## [To do]
Could you output the lines from the one with "Screen dimensions: 1024x451" through the last of the lines as a two-column CSV with the columns "input" and "output"? Give one row per item, with its text and its answer each in a single quoted field, line breaks replaced by spaces, and the pictures left out.

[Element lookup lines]
===

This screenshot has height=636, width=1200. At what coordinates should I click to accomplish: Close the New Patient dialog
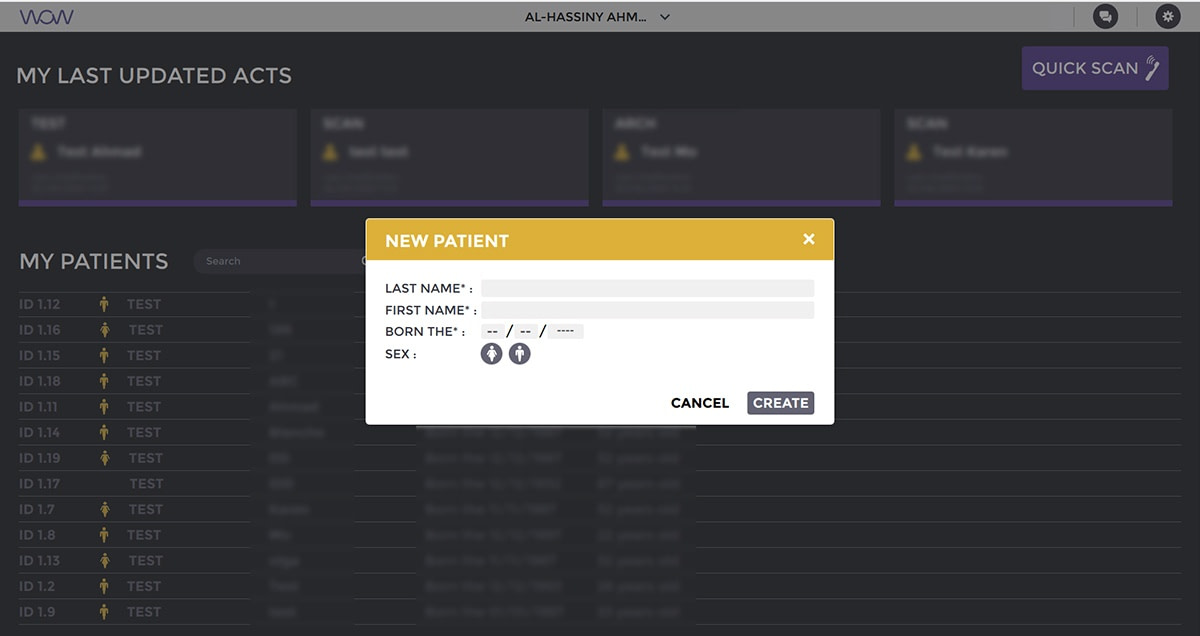809,239
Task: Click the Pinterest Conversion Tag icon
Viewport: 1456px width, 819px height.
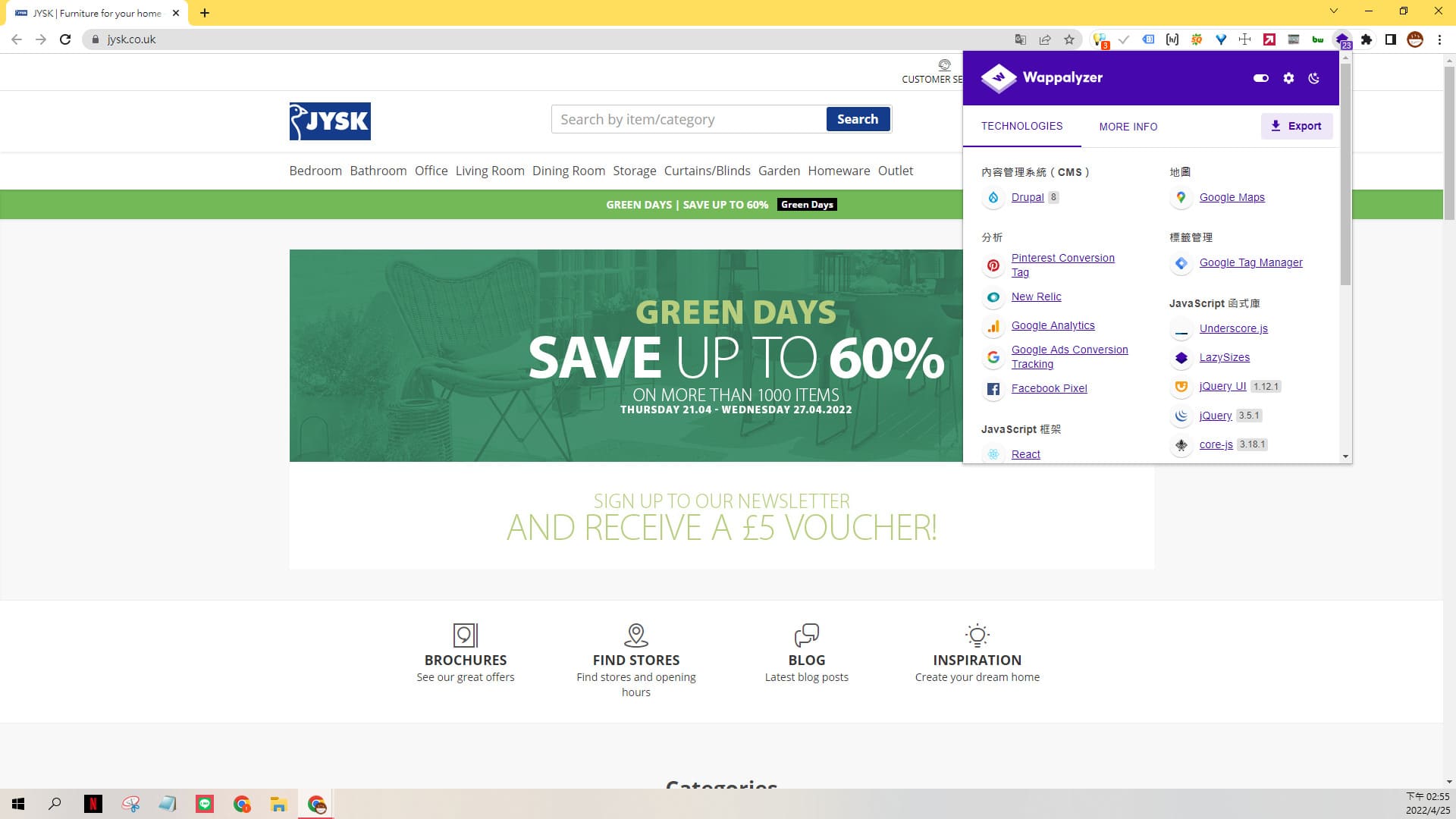Action: pyautogui.click(x=992, y=265)
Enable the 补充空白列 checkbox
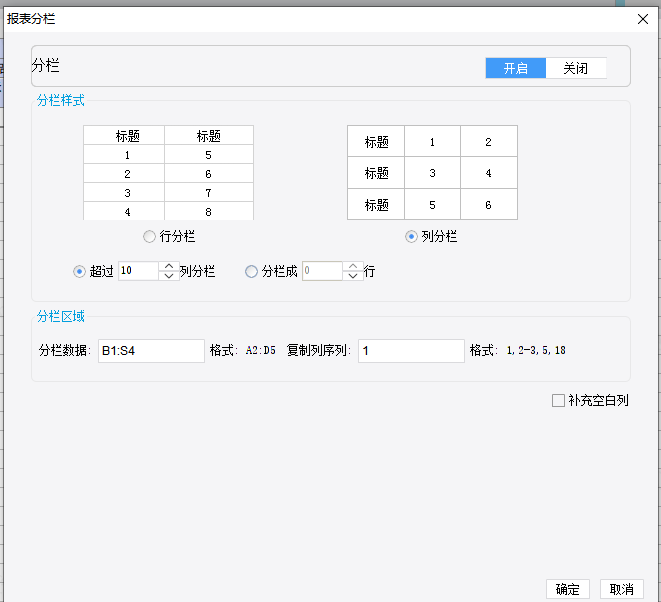 coord(558,401)
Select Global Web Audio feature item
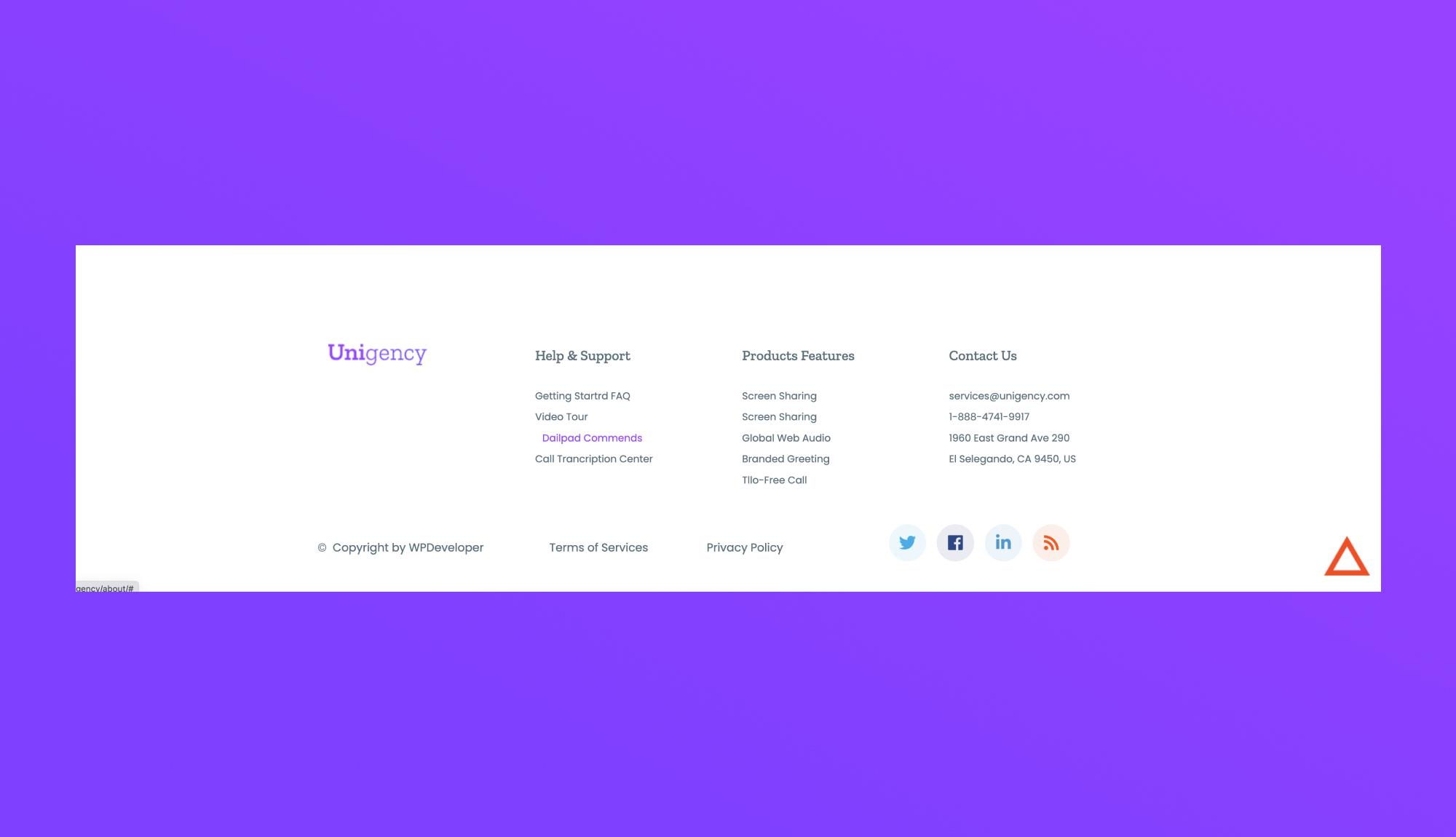The height and width of the screenshot is (837, 1456). point(786,438)
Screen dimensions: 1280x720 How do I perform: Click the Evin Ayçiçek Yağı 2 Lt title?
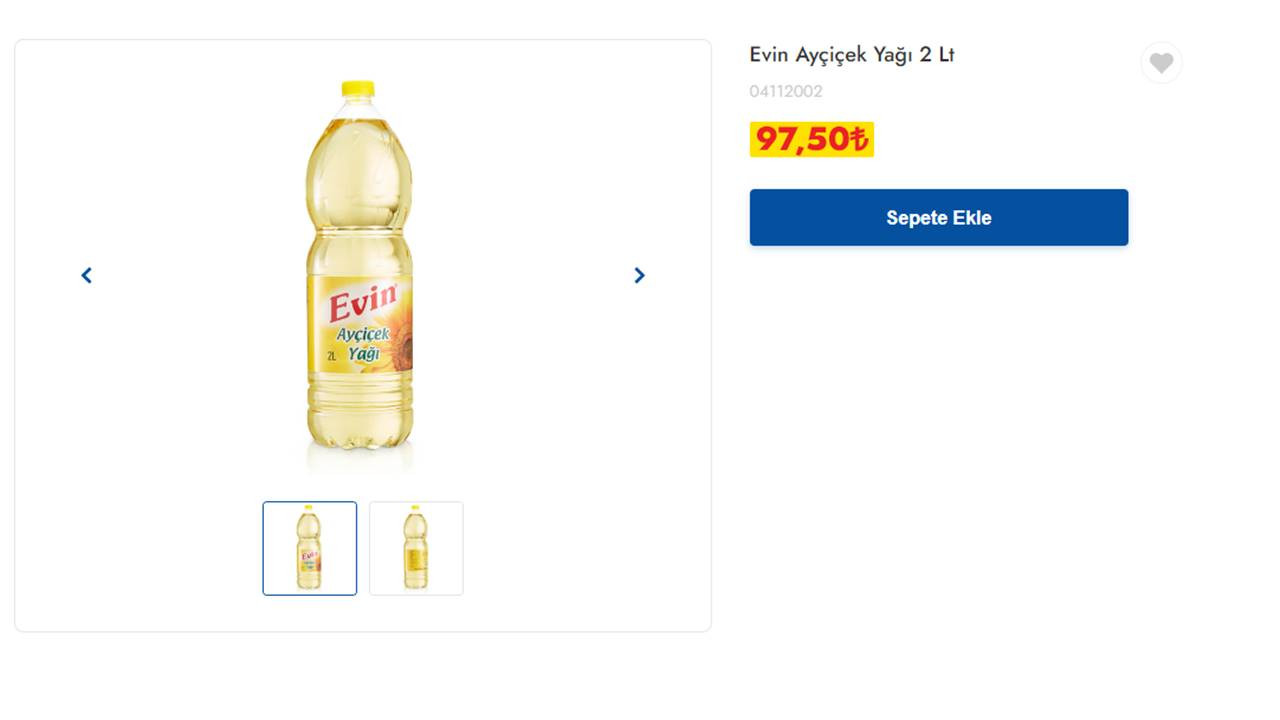click(852, 55)
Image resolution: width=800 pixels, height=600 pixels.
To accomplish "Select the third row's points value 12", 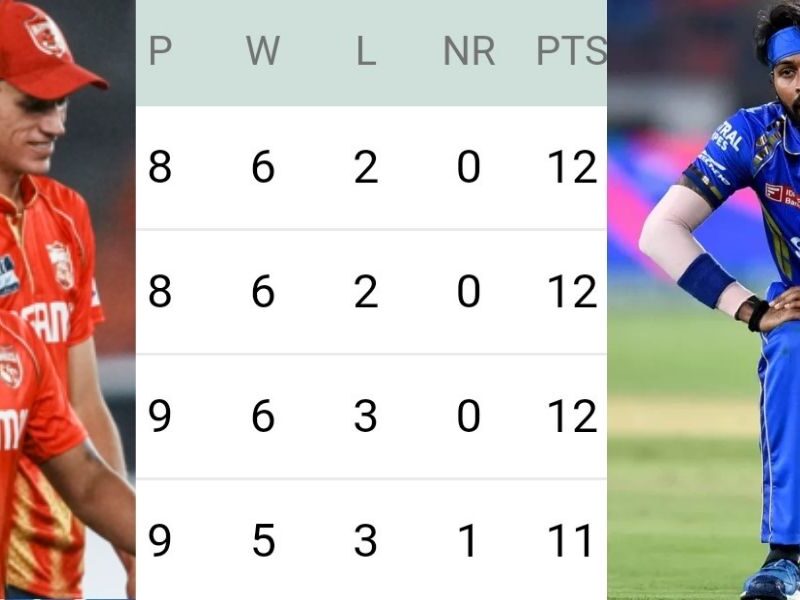I will [572, 416].
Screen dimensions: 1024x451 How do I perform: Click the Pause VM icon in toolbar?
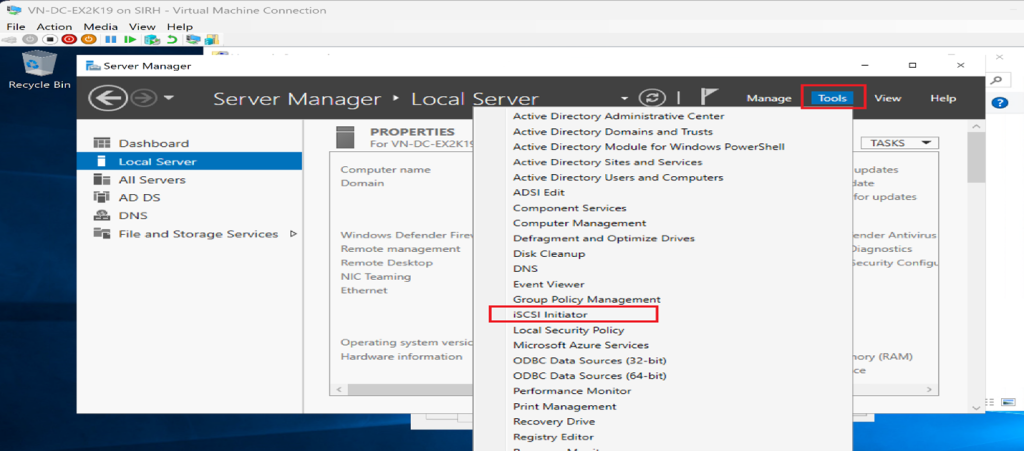(x=110, y=40)
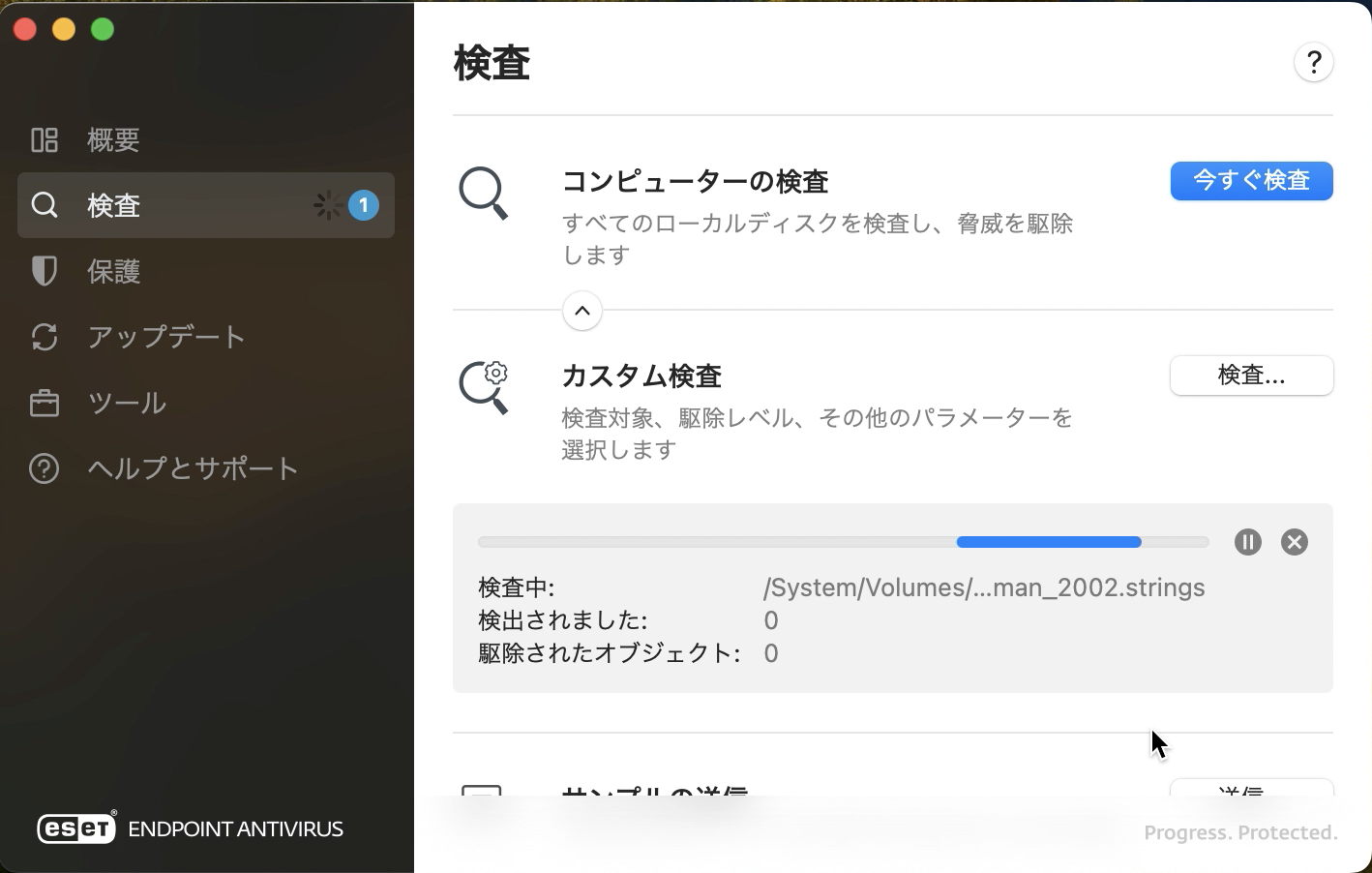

===

## [Response to the task]
input,output
"Screen dimensions: 1024x451 How do I perform: Click the Pause VM icon in toolbar?","(x=110, y=40)"